Another big area of consistency in Angular is with services. Angular 4.x let you choose between factories, services, providers, values and constants when you have code that needs to be reused throughout an application. Some developers prefer factories while others lean toward services. They both do the same thing overall but which one is the “right one”? The answer is that it’s quite subjective. Unless a team agrees on a coding style for team members, each developer goes off and does their own things…something I’ve always called “cowboy coding” (no offense to any cowboys out there) .
Consistency brings productivity into the picture as well. Developers don’t have to worry as much about if they’re doing it the “right way”. Components and services look the same overall, reusable application code is put in service classes, ES6/ES2015 modules organize related functionality and allow code to be self-contained and self-responsible, data is passed into components using input properties and can be passed out using output properties, etc.
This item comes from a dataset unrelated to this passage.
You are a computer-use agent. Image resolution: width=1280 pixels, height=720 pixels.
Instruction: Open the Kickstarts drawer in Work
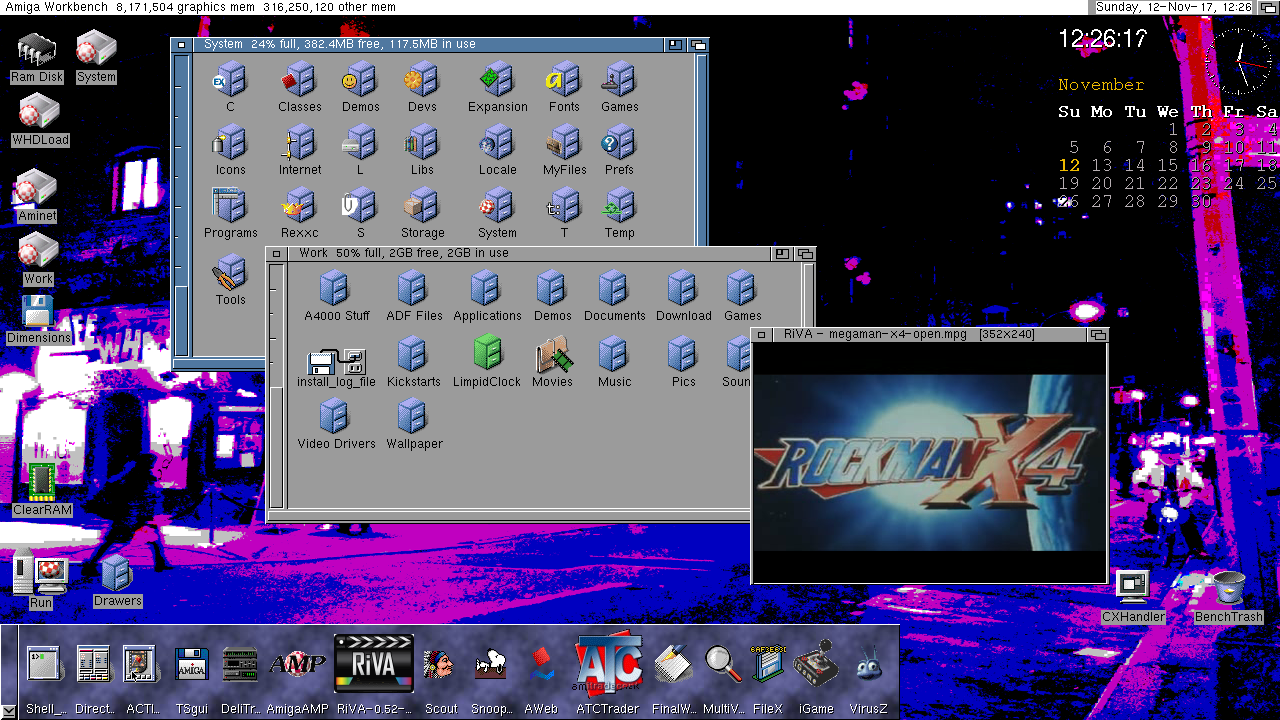[x=412, y=354]
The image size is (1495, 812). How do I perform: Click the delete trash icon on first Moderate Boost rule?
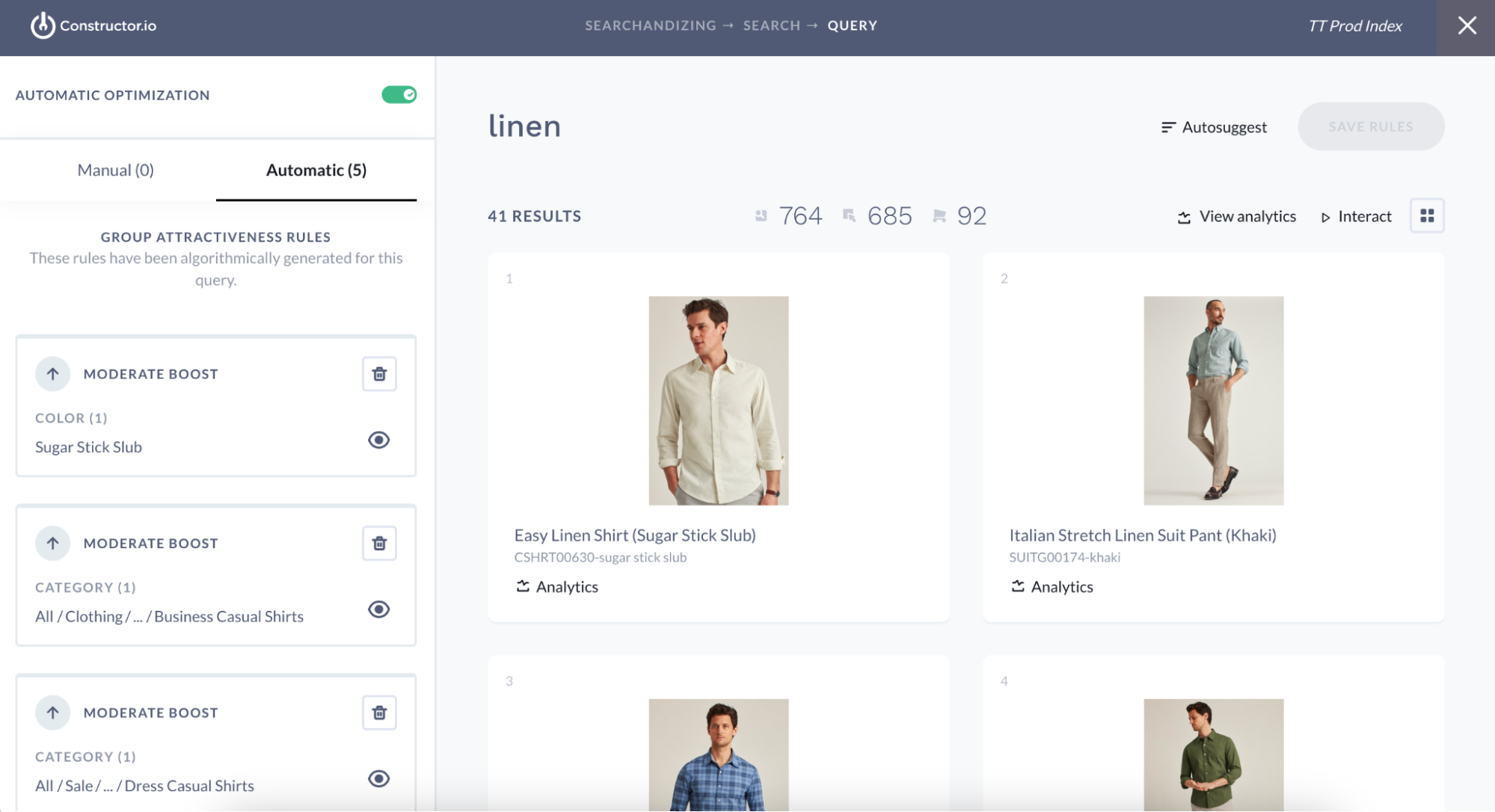tap(380, 373)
With greater consistency, you get the added benefit of productivity. When you learn how to write one component you can write another following the same general guidelines and code structure. Once you learn how to create a service class it’s easy to create another one. It’s like a broken record consistently spinning round and round that feels like many other frameworks you may have used in the past. Combine all of this with the Angular CLI, code snippets that the team creates (or use mine if you use VS Code) and you’re consistent and productive.
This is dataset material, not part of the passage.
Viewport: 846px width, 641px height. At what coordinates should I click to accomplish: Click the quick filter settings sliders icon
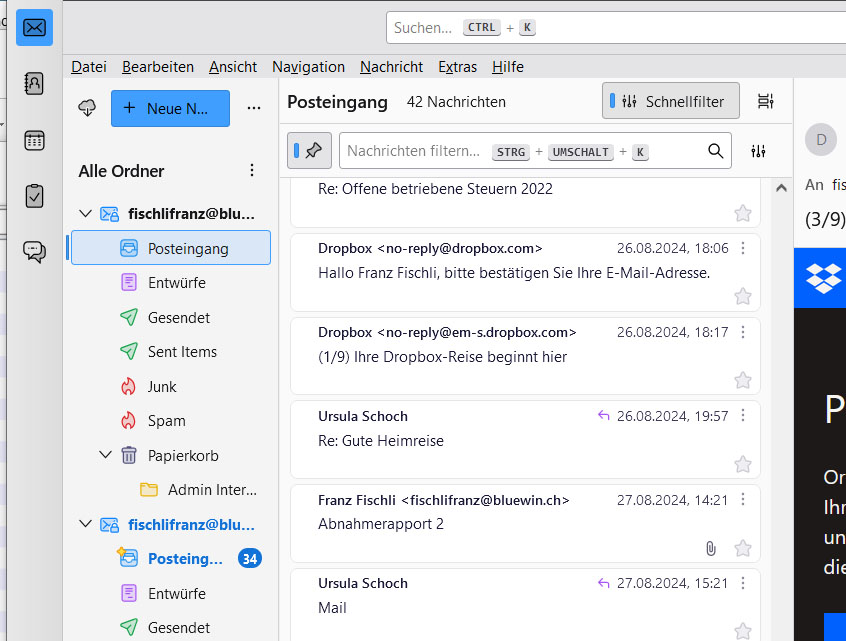pyautogui.click(x=758, y=151)
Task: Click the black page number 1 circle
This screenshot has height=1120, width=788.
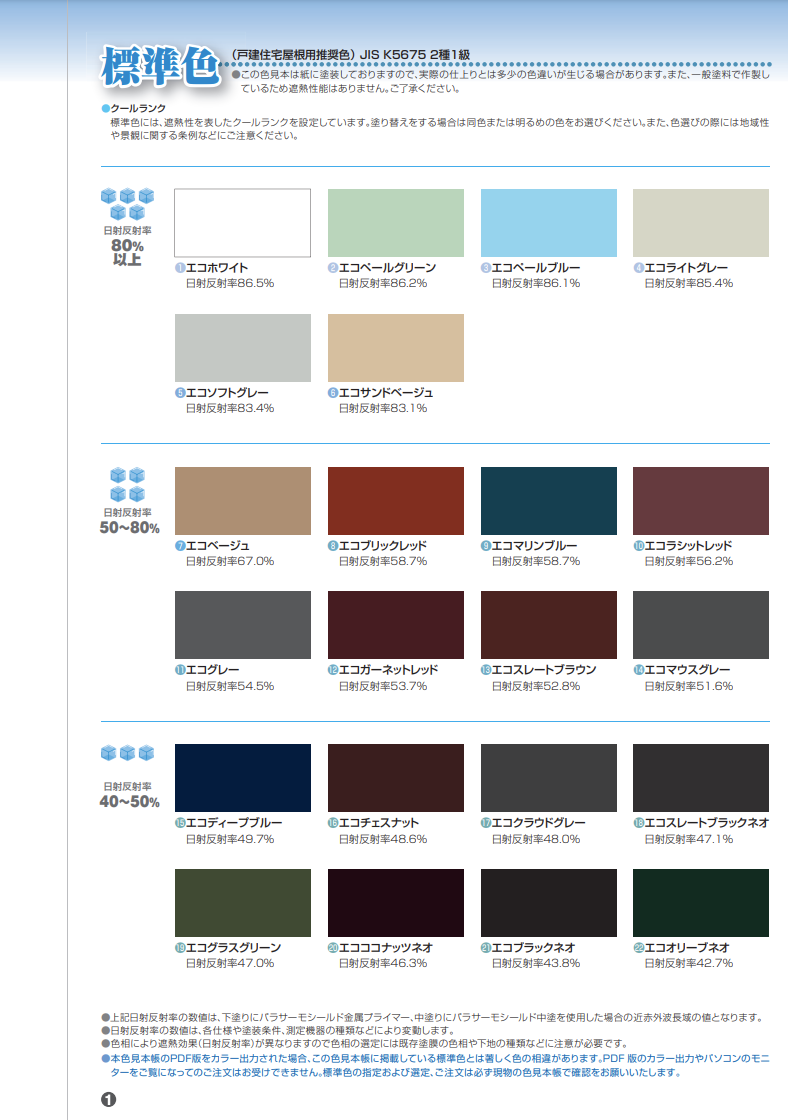Action: (x=109, y=1099)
Angular is all about organizing code into “buckets”. Everything you create whether it’s components, services, pipes, or directives has to be organized into one or more buckets. If you come from a “function spaghetti code” background in your organization, the sanity that Angular and TypeScript bring to the table can be quite refreshing. The “buckets” I refer to are called “modules” in the Angular world. They provide a way to organize application functionality and divide it up into features and reusable chunks. Modules also offer many other benefits such as lazy loading as well where one or more application features are loaded in the background or on-demand.
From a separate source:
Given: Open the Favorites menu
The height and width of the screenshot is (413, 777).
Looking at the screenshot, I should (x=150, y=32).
Enterprise applications can grow quite large and the ability to divide the labor across multiple team members while keeping code organized is definitely achievable with Angular. Modules can be used to add organization into an application much like packages and namespaces do in other languages/frameworks like Java or .NET. I’ll admit that a solid understanding of Angular modules and the way they can be used is crucial in order to use them successfully. However, once a team architects modules appropriately they can reap the benefits when it comes to the division of labor, code consistency, productivity, and maintenance.
Catch Errors Early
In addition to the benefits TypeScript offers, Angular is also built with testability in mind. The Angular CLI makes the process of unit testing and end-to-end testing a snap (it relies on Karma and Jasmine by default for unit tests but you can use whatever testing tools you’d like). Simply type ng test at the command line and any tests in the project will run. The ng generate command will automatically generate a spec file for you as you create a component, service, etc. If your organization is planning to write unit tests against your Angular code that’s definitely another benefit that will help you catch errors early on in the development lifecycle.